▸ TASK REQUIREMENTS
1. Answer these from the piece on health savings accounts, one per line:
(a) In what year was the bill that brought in health savings accounts passed?
(b) When did health savings accounts first become available?
(c) What kind of insurance plans does the piece pair health savings accounts with?
2. Rewrite the piece on health savings accounts between "Currently available health" and "of the land.", inclusive, swapping "health savings accounts" for "medical savings accounts" each time it appears.

━━━ TEXT SEGMENT ━━━

Taking Health Savings Accounts to the Next Level

Currently available health savings accounts were packaged into the 2003 bill that provided for Part D, the prescription drug addition to Medicare. They were first available in January 2004 and have remained available with many of the same limitations since.  The potential of their inclusion was so great as to cause some such as Rick Santorum to support a bill they otherwise probably would have not.  Had more in a position to do so like Governor Daniels in Indiana found a way to promote and make popular health savings accounts across a wide section of the population, this alone may have shown light on the folly of Obamacare and stood in the way of it becoming the law of the land.

Health savings accounts (HSA) combined with high deductible insurance plans (HDHP) are much more than just a good idea.  They form the only approach that will restore a functioning free market currently poisoned by the presence of unnecessary third-party payment that incentivizes massive overuse, incurs substantial administrative costs, and disrupts the doctor-patient relationship as nothing else.  What is lost on so many is that ceding the responsibility for payment to another willingly hands over to the other party the right to determine how that money is spent.  It is, after all, now their money and the party who has intrusted them with payment responsibility has lost much of their standing in the transaction.  Even though there remains the health insurance contract, the insurance company will look for any legitimate excuse to not spend more of their money than they must in looking out for their interest.  This is one reason why direct payment to the extent possible is so empowering (and third-party payment so enslaving), why efforts to limit it are so short-sighted, and efforts to maximize it are the proper approach.  HSAs along with HDHPs are key in restoring market forces and the personal power that comes with it in any healthcare transaction.

━━━ INFORMATION PROVIDED ━━━

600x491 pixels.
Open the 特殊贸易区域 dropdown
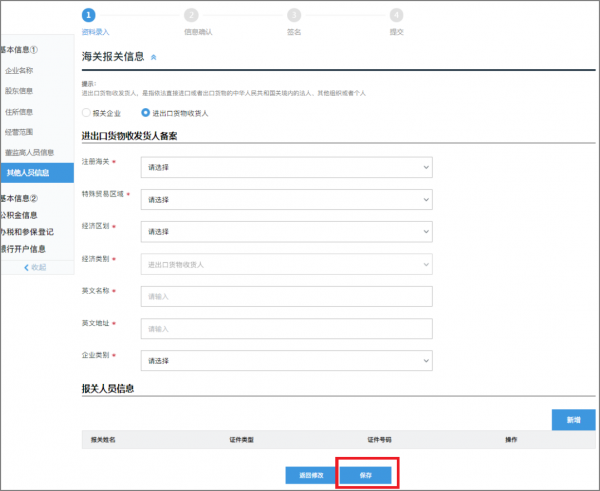(x=286, y=199)
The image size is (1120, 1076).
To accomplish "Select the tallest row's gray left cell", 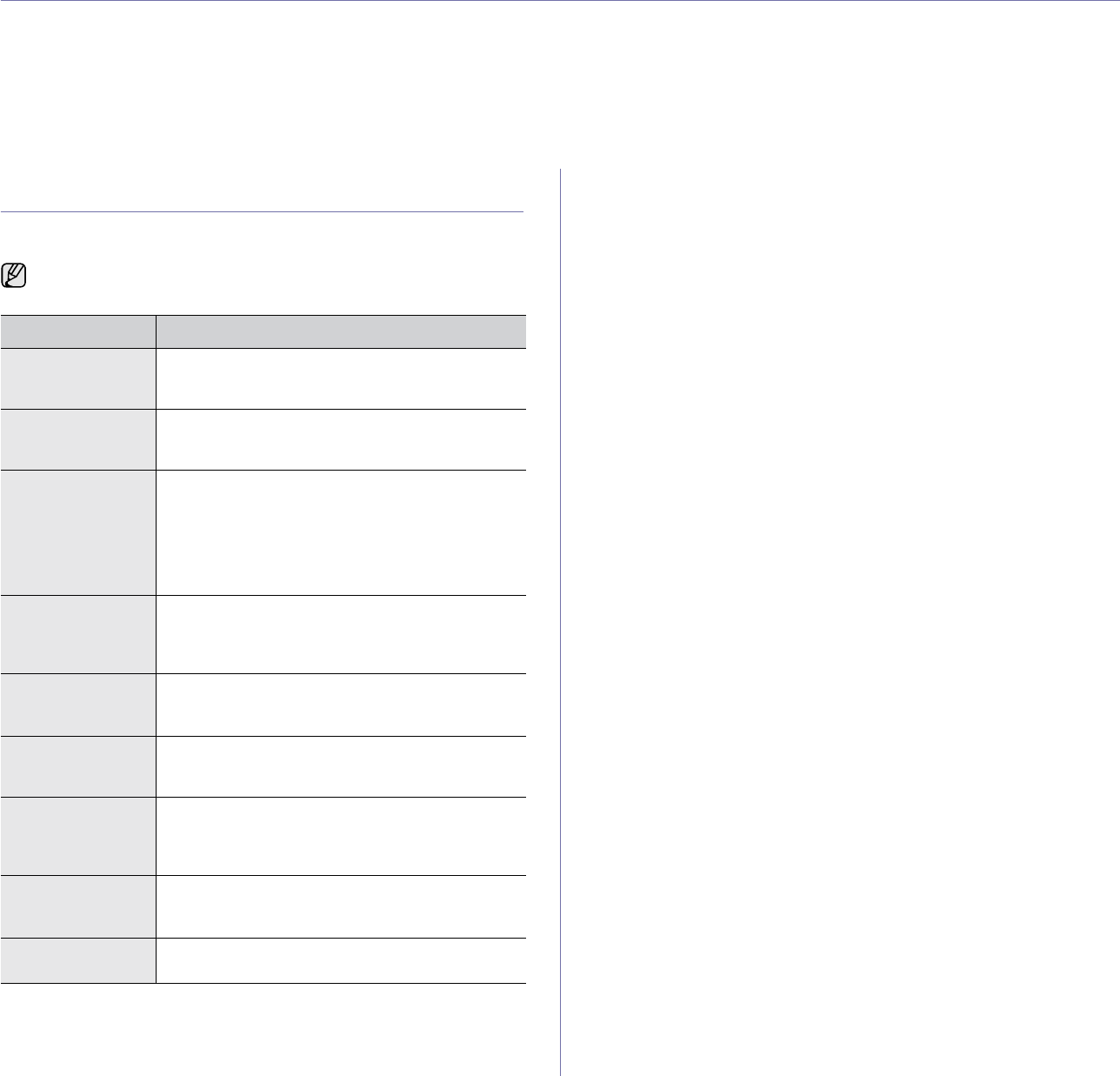I will pos(78,532).
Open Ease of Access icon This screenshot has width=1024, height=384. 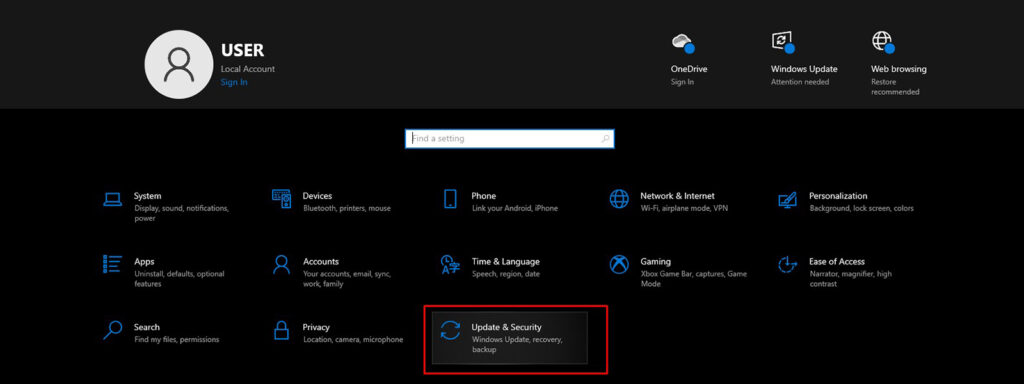pos(788,264)
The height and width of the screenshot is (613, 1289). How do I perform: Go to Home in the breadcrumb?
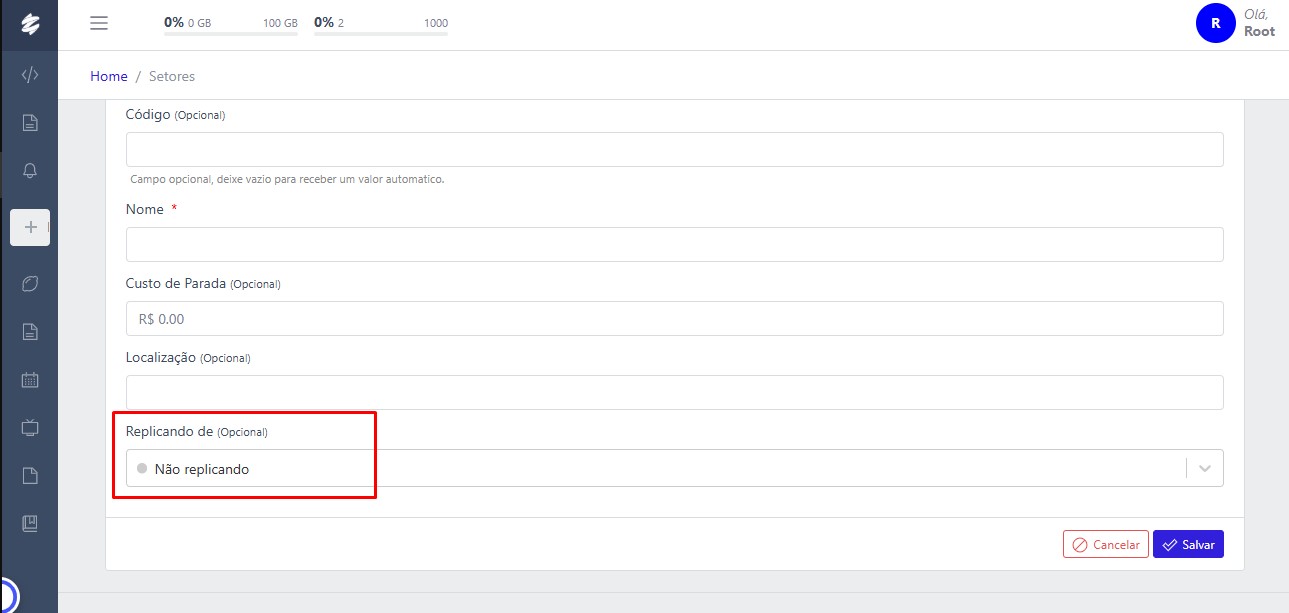click(x=109, y=76)
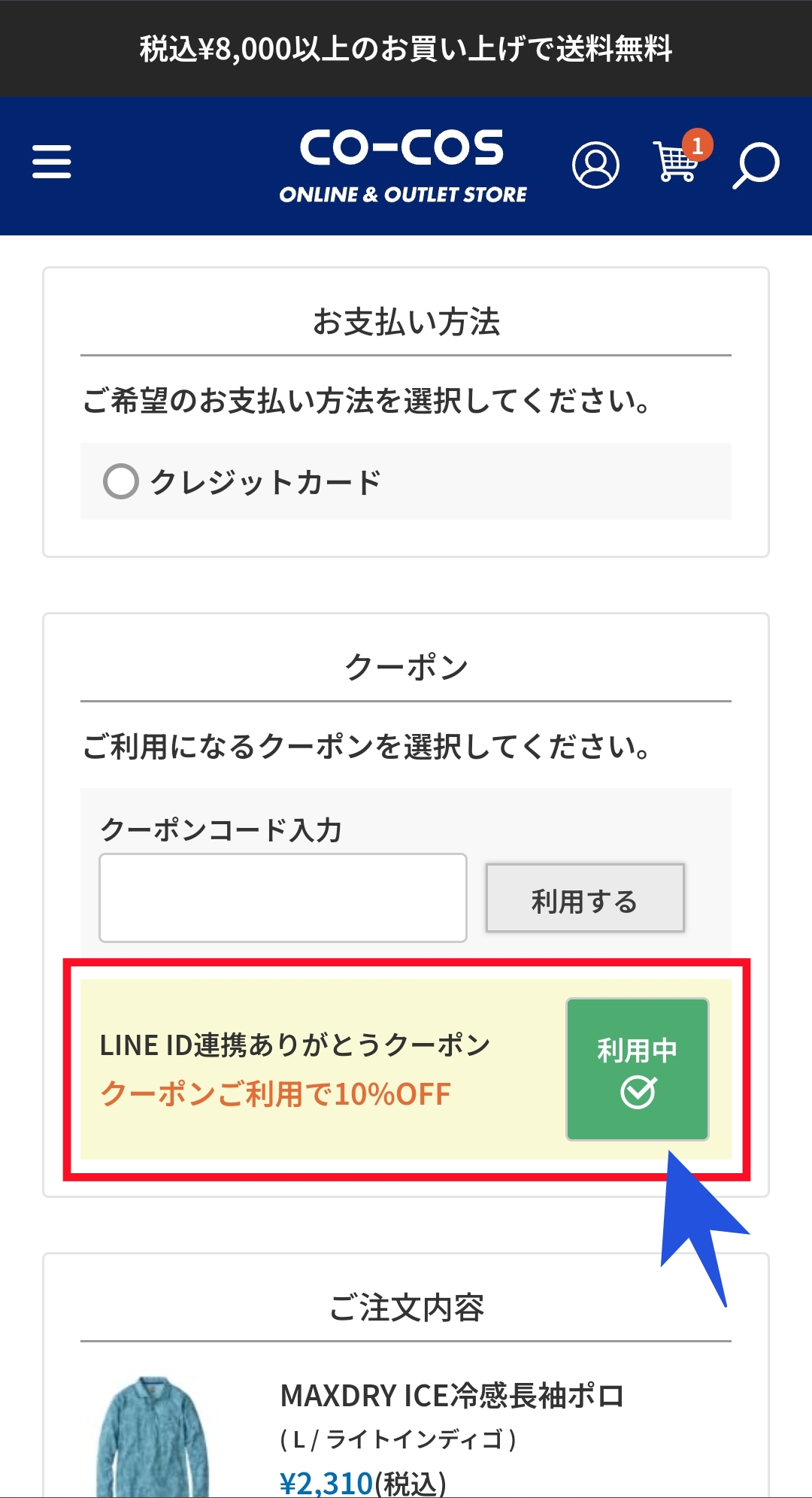Open the shopping cart
The width and height of the screenshot is (812, 1498).
pyautogui.click(x=674, y=164)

━━━

▸ RESULTS OF THE TASKS
1.
(a) 2003
(b) January 2004
(c) High deductible insurance plans (HDHP)

2.
Currently available medical savings accounts were packaged into the 2003 bill that provided for Part D, the prescription drug addition to Medicare. They were first available in January 2004 and have remained available with many of the same limitations since.  The potential of their inclusion was so great as to cause some such as Rick Santorum to support a bill they otherwise probably would have not.  Had more in a position to do so like Governor Daniels in Indiana found a way to promote and make popular medical savings accounts across a wide section of the population, this alone may have shown light on the folly of Obamacare and stood in the way of it becoming the law of the land.